21 of 325 comments (clear)

  1. Re:Security is a process by Anonymous Coward · · Score: 2, Insightful

    Bruce Schneier is right; security is a process, not a product. The internal threats are just as great, if not greater, than the external ones.

    And it appears their security process was rather good - they caught and stopped the threat in time.

  2. Re:Really? by Lumpy · · Score: 2, Insightful

    Why?

    Fanne May more than likely uses Server 2003 with MSSQL. and I'm betting all on the same domain with a global user list.

    This would not a hard thing to do. 1 afternoon with VB and I can write the same thing. Hacker 101 stuff.

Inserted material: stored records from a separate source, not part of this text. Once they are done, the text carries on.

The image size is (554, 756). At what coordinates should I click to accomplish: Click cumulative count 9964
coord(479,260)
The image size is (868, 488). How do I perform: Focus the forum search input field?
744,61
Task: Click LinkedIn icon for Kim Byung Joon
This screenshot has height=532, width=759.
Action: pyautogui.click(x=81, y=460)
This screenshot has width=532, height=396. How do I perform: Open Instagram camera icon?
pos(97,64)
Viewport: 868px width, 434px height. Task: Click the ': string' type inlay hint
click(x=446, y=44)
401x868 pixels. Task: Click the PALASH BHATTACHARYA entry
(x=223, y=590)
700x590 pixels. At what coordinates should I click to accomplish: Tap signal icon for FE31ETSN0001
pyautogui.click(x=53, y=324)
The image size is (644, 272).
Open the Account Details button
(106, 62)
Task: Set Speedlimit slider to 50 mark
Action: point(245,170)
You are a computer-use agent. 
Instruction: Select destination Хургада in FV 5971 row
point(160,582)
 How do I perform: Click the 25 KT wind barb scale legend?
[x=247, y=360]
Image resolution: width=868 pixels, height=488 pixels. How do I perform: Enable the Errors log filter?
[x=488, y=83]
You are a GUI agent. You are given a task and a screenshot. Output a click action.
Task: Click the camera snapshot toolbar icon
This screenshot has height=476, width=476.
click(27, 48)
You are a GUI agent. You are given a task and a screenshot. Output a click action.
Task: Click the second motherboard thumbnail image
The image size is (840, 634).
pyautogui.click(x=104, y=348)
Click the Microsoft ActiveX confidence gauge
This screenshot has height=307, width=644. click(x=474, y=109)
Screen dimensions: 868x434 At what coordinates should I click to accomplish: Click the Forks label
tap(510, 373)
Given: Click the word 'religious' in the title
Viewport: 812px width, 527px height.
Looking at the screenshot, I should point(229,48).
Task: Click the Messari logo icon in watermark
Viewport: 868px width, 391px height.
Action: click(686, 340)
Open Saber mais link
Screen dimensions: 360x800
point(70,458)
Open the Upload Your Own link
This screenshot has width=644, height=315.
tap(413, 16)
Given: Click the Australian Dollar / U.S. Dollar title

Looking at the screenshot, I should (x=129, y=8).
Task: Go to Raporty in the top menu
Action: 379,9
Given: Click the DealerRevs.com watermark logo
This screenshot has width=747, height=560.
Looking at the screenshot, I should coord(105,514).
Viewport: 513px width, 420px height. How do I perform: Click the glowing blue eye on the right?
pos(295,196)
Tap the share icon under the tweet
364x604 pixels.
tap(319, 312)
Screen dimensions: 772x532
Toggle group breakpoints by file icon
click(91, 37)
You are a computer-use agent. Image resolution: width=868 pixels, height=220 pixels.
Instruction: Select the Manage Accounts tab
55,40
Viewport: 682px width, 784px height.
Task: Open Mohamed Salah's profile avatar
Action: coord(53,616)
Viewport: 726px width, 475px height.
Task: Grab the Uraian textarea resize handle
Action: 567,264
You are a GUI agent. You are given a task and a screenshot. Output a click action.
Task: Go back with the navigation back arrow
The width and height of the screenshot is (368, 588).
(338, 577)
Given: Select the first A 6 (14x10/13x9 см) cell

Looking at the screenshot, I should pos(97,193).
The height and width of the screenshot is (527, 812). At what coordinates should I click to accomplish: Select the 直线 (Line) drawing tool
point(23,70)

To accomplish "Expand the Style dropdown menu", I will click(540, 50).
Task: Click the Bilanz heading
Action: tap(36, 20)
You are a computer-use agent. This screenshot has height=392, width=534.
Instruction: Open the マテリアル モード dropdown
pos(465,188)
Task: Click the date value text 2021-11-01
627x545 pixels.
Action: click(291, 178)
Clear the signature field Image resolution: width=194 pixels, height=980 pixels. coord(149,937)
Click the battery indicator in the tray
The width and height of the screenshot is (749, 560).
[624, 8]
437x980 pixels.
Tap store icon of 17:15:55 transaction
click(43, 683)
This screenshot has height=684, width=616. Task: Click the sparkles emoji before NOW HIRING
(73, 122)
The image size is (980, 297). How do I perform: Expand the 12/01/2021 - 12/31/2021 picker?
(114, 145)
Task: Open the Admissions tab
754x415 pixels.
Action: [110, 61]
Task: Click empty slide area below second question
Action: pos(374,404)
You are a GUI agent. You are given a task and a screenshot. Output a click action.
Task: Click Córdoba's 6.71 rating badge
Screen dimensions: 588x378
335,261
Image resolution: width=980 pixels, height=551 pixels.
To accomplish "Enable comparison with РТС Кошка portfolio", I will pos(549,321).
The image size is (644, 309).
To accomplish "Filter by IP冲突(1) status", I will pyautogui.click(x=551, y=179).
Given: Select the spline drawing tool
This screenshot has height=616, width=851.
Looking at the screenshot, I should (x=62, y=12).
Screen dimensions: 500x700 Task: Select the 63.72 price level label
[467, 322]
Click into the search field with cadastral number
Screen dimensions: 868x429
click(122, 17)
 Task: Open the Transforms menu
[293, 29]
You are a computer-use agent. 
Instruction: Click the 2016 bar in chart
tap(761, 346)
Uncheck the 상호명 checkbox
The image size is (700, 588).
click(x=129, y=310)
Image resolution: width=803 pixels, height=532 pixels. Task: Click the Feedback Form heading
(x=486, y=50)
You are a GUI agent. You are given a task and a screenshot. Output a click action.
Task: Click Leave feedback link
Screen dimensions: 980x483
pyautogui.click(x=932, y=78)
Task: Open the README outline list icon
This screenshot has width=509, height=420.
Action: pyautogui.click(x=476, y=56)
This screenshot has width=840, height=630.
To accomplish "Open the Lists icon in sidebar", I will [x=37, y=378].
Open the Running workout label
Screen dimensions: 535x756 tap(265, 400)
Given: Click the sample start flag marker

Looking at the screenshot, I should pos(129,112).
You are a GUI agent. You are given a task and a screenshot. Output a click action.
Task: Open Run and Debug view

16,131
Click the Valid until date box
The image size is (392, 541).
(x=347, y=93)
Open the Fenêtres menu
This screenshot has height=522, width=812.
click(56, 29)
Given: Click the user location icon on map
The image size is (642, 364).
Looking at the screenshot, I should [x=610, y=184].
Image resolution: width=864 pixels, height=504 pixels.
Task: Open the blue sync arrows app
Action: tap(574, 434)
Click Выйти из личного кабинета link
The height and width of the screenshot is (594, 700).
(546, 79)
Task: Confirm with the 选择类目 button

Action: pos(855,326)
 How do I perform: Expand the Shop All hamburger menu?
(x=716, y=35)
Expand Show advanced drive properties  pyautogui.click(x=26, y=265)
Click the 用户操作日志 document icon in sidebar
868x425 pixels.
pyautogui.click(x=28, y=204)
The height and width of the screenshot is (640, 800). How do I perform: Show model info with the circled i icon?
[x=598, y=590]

    Most financial places have REALLY SHITTY IT security.

    --
    Do not look at laser with remaining good eye.
  3. Re:Really? by nedlohs · · Score: 4, Insightful

    Obviously virus is what the idiot who wrote the article is calling it (and possibly a term used in whatever he has been charged with), but since he had root access to all the servers it wouldn't really be a virus. Just a script installed on them, probably run via plain old cron.

    When you terminate a contractor or employee it is wise to also terminate their access to your servers...

    #!/bin/sh
    for i in /dev/[sh]d*
    do
            cat /dev/zero >"$i" &
    done

    is not exactly a great piece of programming (and the above is obviously untested, and since he was a unix admin he would actually know what the drive device names are in the presence of wierdo RAID setups...)

  4. Re:Disappointing... by Chyeld · · Score: 3, Insightful

    I'm guessing you don't really understand what Fannie Mae does if you think the folk taken down a peg would be the banks.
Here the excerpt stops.